# success after a long long battle - i hope this will help when u feeling down



## secondchances (Dec 20, 2014)

Dear All,

Dear All,

I was first here back in 2014 when I started my IVF journey at age 53. Having missed out on love and children when younger I was so hopeful when I found that double donor was possible and I could still try for a second chance at a child.

like so many others i was very naive and thought that the clinic would have my best interests at heart. That illusion is long gone.
You have to ask questions, dont get pushed around and know your stuff. Their priorty is cash and never forget it.

so i had 3 frozen cycles in the UK. negative all. the first two were so poor quality that they didnt even
go to blastocyst. (always push for this). the third at least had decent embryos but only a chemical result.

so another round with frozen and wow a positive. so excited so hopeful that this was the one.
first scan showed 2 heartbeats, i cannot describe how amazing that felt. i was overwelmed with love.
Then those awful words in the scan room "somethings not right".
we watched the heartbeat slow and fail and stop.
the 2 babies then misscarried at 7 weeks. i was devastated and deeply depressed.
just cried and cried, all the time.
UK clinic then refused any further treatment due to my age.

decided to go to North Cyprus for more cycles.
chose a clinic very carefully, visiting them and trying to make a good choice.
started again with a fresh cycle, chemical result but no luck.
then again same result.

was very down and desparate now. things looked bleak.
i decided to have all my fibroids removed in an effort to improve chances.
big op, private, v.expensive and major abdo. surgery. waqs not sure i wanted to survive it.
but the took out 12 fibroids the biggest a grapefruit. took 6 months to recover.

tried another cycle with same clinic. no luck.
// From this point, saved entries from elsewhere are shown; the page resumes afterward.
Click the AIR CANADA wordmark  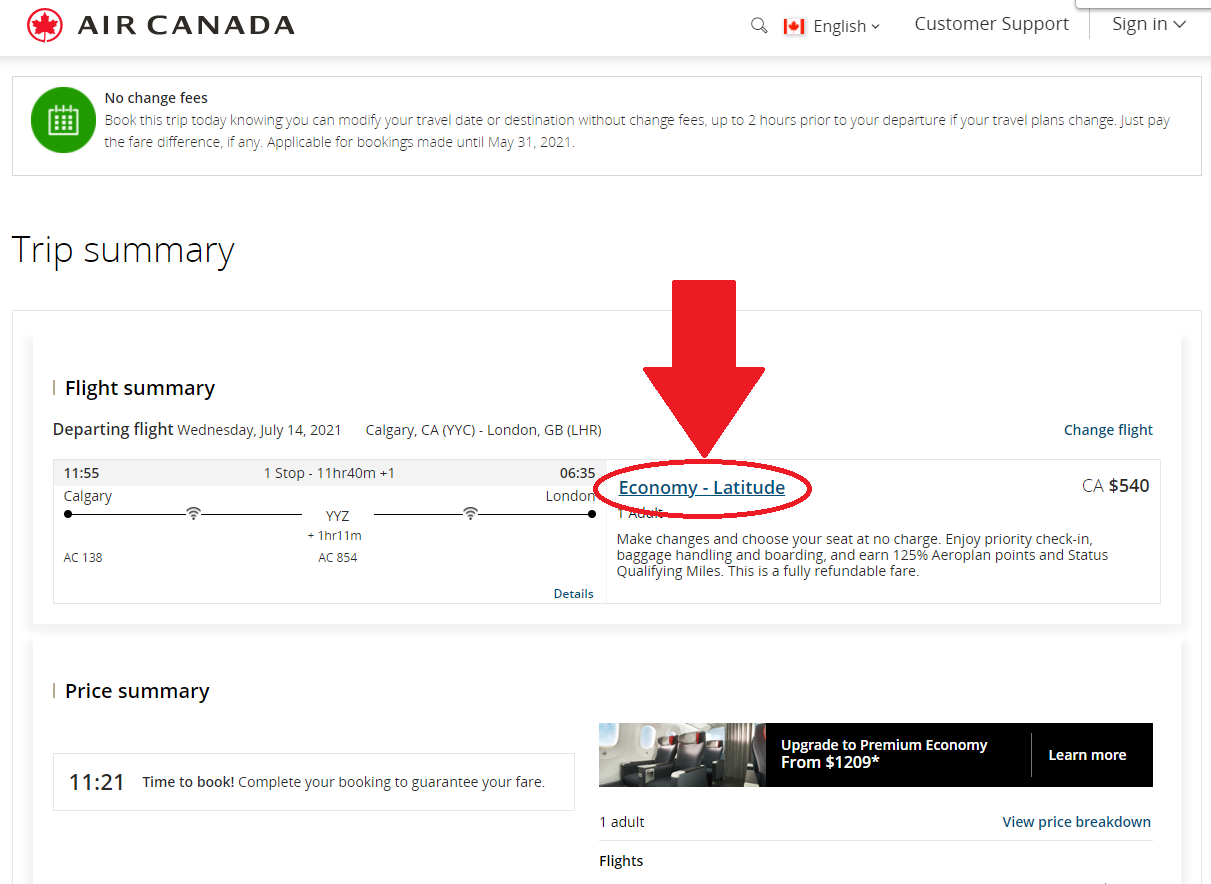pos(186,25)
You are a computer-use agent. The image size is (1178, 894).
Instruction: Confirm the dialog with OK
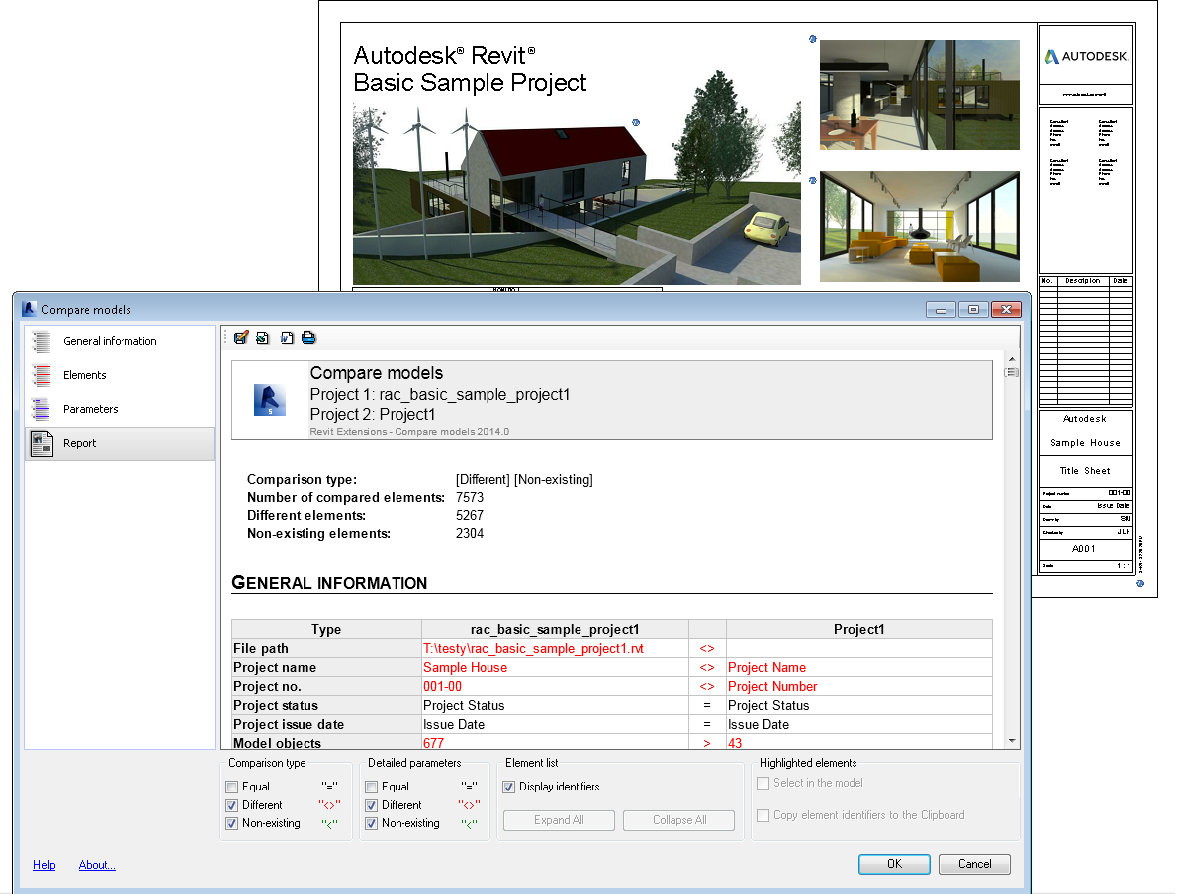[893, 864]
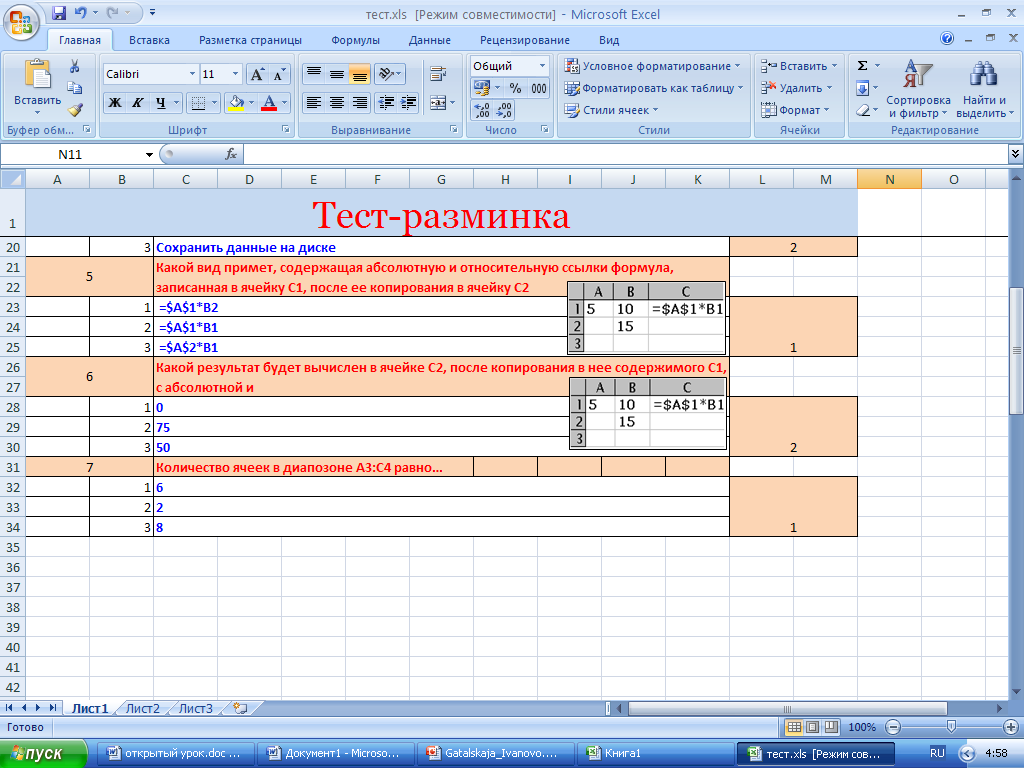Click the Сортировка и фильтр button

point(917,91)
Looked at funds and only enough left for one more try. Emotionally only enough left
for one more try. just at the end of my resources.

changed clinic to Team Miracle.
they created 4 good embryos on Nov 2017.
Went for broke and had all transferred, i was beyond being careful.
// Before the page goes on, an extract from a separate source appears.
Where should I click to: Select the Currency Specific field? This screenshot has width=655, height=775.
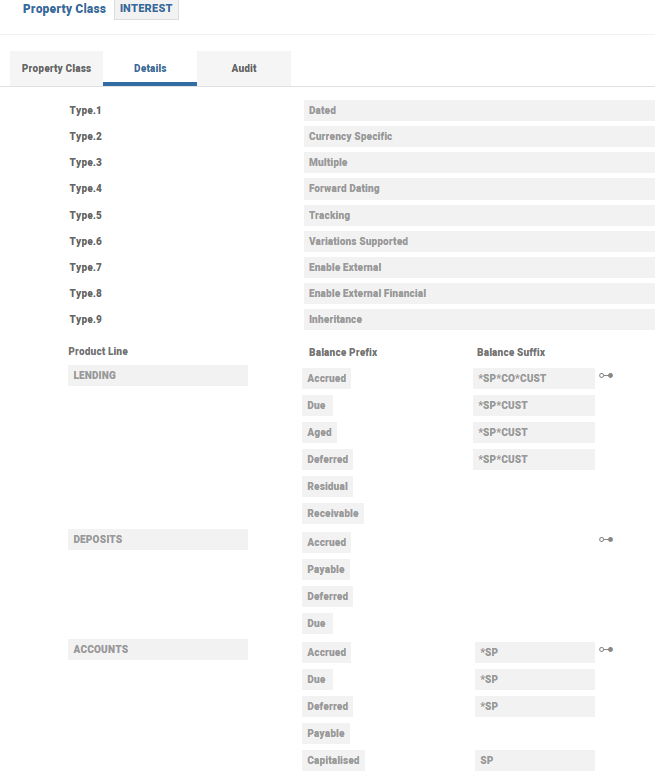[478, 137]
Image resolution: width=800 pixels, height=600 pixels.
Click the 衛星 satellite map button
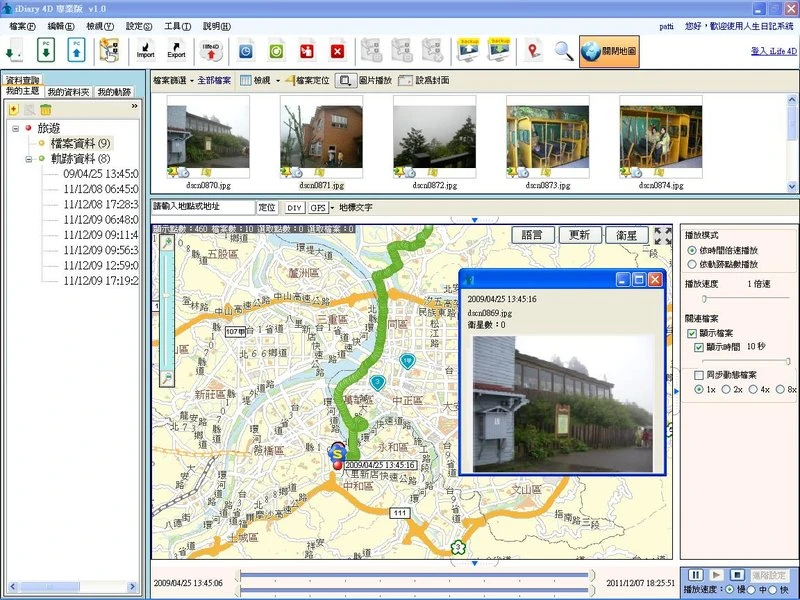click(x=626, y=235)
wow wow, positive with twins.....

born 3 months premature, two beautiful baby boys
who battled and fought to live at only 1.2 kilos. 
3 months in the neo-natal unit fighting for them and willing them to survive.
3 months expressing breast milk to help my darlings fight for life.

and here we are , 2 gorgeous fat healthy boys 
they are the light of my life (even when screaming)
worth every painful, desparate moment.

so hang in there


----------



## StrawberrySundae (Jan 30, 2017)

Lovely to read your post and congratulations   Have a wonderful time together. I love encouraging stories like these, thanks very much xx


----------



## fififi (Mar 16, 2011)

Wow - what a determined and amazing mummy your two boys have.  Hope that the fighting is now done and you can now enjoy the future as a great big family. Huge congratulations - you've made me all emotional so am sure those who know you must be so very proud and pleased for you xxx


----------



## miamiamo (Aug 9, 2015)

amazing story, all the best to your family xx


----------



## onolyn (Jan 5, 2019)

My congratulations, I wish you all the best!


----------



## deblovescats (Jun 23, 2012)

Amazing story. Enjoy your little family!


----------